Return, exactly and in full, the lines of the records below starting at the one with "The height and" and ending at the one with "You are a GUI", and no other lines.

□ □ □ □

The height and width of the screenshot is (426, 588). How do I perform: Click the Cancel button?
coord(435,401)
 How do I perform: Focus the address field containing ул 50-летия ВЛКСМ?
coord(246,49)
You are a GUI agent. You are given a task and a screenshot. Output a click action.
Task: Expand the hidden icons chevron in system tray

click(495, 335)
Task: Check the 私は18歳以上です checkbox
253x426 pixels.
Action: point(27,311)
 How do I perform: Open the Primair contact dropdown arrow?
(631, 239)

□ □ □ □

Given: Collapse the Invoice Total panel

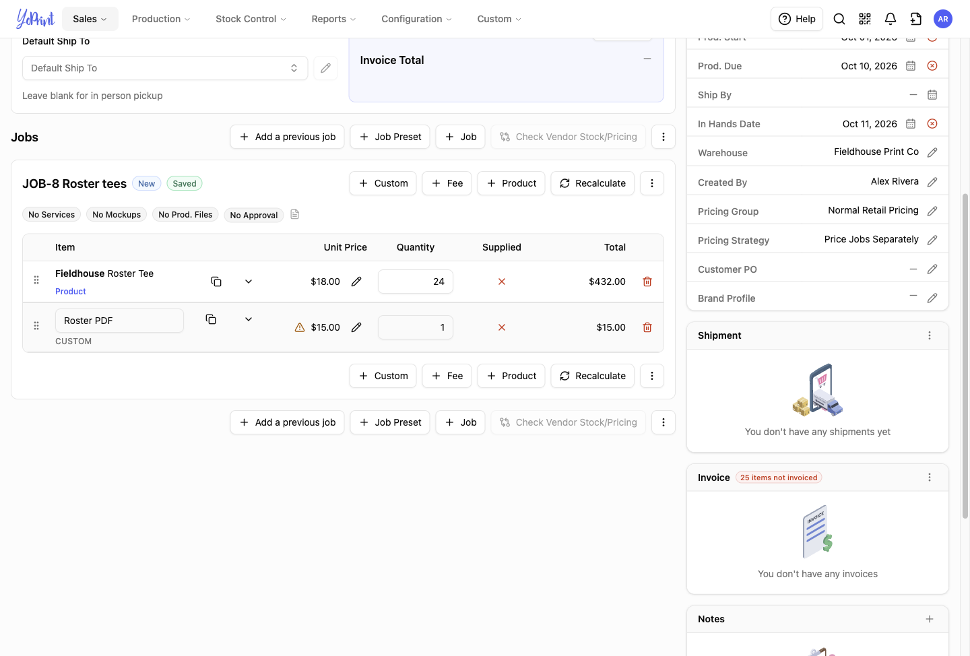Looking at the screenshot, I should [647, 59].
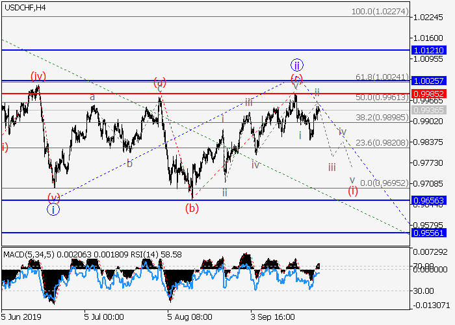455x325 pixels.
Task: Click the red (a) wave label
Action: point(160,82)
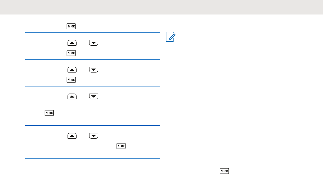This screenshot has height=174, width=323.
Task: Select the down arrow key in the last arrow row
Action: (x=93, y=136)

□ □ □ □

▸ **Exercise output**:
The height and width of the screenshot is (426, 588). How do I perform: Click the Cancel button?
coord(435,401)
 How do I perform: Focus the address field containing ул 50-летия ВЛКСМ?
coord(246,49)
You are a GUI agent. You are given a task and a screenshot. Output a click action.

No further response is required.